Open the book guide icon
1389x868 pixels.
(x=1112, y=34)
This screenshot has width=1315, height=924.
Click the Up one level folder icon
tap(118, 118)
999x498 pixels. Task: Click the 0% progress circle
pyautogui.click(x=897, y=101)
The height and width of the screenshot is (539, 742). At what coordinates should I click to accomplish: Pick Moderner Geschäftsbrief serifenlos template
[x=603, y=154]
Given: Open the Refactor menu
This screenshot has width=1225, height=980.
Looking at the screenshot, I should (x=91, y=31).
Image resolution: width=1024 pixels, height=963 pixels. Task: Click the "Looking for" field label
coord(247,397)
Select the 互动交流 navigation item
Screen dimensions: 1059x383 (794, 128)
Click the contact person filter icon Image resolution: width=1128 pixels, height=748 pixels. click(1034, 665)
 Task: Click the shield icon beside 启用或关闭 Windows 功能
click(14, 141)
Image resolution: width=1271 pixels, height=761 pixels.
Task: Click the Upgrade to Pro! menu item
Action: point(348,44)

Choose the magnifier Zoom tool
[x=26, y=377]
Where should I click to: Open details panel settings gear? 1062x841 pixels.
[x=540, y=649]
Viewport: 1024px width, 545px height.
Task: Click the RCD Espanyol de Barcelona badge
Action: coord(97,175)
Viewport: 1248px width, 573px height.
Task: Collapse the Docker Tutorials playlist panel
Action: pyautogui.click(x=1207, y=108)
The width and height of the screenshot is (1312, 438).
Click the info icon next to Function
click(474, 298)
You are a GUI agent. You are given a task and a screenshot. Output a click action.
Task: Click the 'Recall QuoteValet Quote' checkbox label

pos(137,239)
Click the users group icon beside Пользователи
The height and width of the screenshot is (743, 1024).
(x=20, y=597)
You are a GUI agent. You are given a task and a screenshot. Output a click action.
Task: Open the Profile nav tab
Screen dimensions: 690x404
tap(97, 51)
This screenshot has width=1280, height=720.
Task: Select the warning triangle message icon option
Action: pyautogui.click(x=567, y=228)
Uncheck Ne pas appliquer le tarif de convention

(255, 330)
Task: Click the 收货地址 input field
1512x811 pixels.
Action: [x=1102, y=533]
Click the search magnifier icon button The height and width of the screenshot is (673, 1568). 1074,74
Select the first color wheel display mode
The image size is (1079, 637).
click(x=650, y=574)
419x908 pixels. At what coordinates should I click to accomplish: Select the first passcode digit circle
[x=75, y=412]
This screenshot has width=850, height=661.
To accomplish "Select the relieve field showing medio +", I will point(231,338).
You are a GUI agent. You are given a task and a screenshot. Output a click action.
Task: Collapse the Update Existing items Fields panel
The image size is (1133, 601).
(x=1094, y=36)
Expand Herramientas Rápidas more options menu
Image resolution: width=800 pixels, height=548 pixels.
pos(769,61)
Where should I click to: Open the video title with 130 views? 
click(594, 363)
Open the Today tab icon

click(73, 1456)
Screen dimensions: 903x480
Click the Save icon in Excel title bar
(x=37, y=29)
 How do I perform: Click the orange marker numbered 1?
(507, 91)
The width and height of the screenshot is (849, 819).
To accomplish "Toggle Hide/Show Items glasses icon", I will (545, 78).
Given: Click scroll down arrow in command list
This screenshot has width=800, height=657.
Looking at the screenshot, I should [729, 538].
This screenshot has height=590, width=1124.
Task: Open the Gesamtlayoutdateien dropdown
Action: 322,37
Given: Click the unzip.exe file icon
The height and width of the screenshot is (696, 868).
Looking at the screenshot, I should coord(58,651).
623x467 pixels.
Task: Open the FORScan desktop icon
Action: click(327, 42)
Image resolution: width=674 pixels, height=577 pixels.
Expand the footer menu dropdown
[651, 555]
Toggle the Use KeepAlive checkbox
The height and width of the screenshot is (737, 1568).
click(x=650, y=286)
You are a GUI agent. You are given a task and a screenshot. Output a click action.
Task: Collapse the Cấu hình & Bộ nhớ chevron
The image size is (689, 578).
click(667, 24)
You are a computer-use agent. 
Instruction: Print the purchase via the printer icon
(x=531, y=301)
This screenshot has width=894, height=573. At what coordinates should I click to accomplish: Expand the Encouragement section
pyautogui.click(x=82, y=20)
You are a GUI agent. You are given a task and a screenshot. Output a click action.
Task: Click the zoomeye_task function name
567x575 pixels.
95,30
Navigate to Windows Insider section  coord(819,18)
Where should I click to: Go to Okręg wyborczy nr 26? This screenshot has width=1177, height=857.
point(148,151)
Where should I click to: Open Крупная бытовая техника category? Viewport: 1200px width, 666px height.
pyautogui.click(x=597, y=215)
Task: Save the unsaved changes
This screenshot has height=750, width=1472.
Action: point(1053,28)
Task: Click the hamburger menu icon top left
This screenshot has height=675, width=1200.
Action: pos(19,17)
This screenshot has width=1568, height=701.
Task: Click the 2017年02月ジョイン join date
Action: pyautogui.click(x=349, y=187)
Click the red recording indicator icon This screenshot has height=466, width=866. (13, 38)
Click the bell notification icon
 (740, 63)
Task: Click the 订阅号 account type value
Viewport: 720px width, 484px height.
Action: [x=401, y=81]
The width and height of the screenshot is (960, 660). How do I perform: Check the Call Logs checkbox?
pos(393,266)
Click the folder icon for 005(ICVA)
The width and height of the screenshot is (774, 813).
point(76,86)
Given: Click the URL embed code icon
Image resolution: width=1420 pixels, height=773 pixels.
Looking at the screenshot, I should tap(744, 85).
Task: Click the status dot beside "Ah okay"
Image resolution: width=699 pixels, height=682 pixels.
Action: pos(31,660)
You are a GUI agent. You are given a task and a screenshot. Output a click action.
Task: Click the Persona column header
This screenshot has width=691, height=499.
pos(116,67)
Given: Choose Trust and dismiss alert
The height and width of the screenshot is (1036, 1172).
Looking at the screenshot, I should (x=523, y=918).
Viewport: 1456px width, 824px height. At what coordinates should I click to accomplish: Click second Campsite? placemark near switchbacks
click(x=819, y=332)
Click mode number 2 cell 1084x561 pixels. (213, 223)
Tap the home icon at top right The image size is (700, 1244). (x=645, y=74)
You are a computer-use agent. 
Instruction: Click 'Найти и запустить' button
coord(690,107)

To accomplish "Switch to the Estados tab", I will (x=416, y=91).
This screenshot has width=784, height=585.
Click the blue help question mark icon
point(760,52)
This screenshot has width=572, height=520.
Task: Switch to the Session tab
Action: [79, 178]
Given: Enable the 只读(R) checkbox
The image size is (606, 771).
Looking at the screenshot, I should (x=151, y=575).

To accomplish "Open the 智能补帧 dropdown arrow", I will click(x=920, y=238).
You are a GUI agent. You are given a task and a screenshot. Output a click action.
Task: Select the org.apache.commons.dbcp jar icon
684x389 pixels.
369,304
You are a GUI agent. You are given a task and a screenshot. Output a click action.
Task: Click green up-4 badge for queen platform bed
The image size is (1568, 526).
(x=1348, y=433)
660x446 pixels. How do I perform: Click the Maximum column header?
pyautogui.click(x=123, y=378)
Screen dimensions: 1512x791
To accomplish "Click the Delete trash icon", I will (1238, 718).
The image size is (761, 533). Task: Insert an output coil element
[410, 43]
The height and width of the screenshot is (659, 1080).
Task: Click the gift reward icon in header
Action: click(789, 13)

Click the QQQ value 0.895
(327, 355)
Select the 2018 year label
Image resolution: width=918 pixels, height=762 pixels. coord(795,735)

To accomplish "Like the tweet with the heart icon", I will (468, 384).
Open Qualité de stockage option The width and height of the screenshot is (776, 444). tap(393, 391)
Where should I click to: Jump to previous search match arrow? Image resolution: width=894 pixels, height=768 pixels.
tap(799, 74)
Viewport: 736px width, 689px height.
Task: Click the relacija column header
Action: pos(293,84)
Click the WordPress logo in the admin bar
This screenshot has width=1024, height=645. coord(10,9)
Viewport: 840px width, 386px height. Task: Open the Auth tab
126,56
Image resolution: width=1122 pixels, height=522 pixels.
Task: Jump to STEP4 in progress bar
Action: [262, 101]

- - -

Using the data above, transcribe the lines that run from the line with "Task: Save the unsaved changes" to the line with "Given: Click the URL embed code icon", both ends kept, and output nothing else.

Task: Save the unsaved changes
This screenshot has height=750, width=1472.
Action: point(1053,28)
Task: Click the hamburger menu icon top left
This screenshot has height=675, width=1200.
Action: pos(19,17)
This screenshot has width=1568, height=701.
Task: Click the 2017年02月ジョイン join date
Action: pyautogui.click(x=349, y=187)
Click the red recording indicator icon This screenshot has height=466, width=866. (13, 38)
Click the bell notification icon
 (740, 63)
Task: Click the 订阅号 account type value
Viewport: 720px width, 484px height.
Action: [x=401, y=81]
The width and height of the screenshot is (960, 660). How do I perform: Check the Call Logs checkbox?
pos(393,266)
Click the folder icon for 005(ICVA)
The width and height of the screenshot is (774, 813).
point(76,86)
Given: Click the URL embed code icon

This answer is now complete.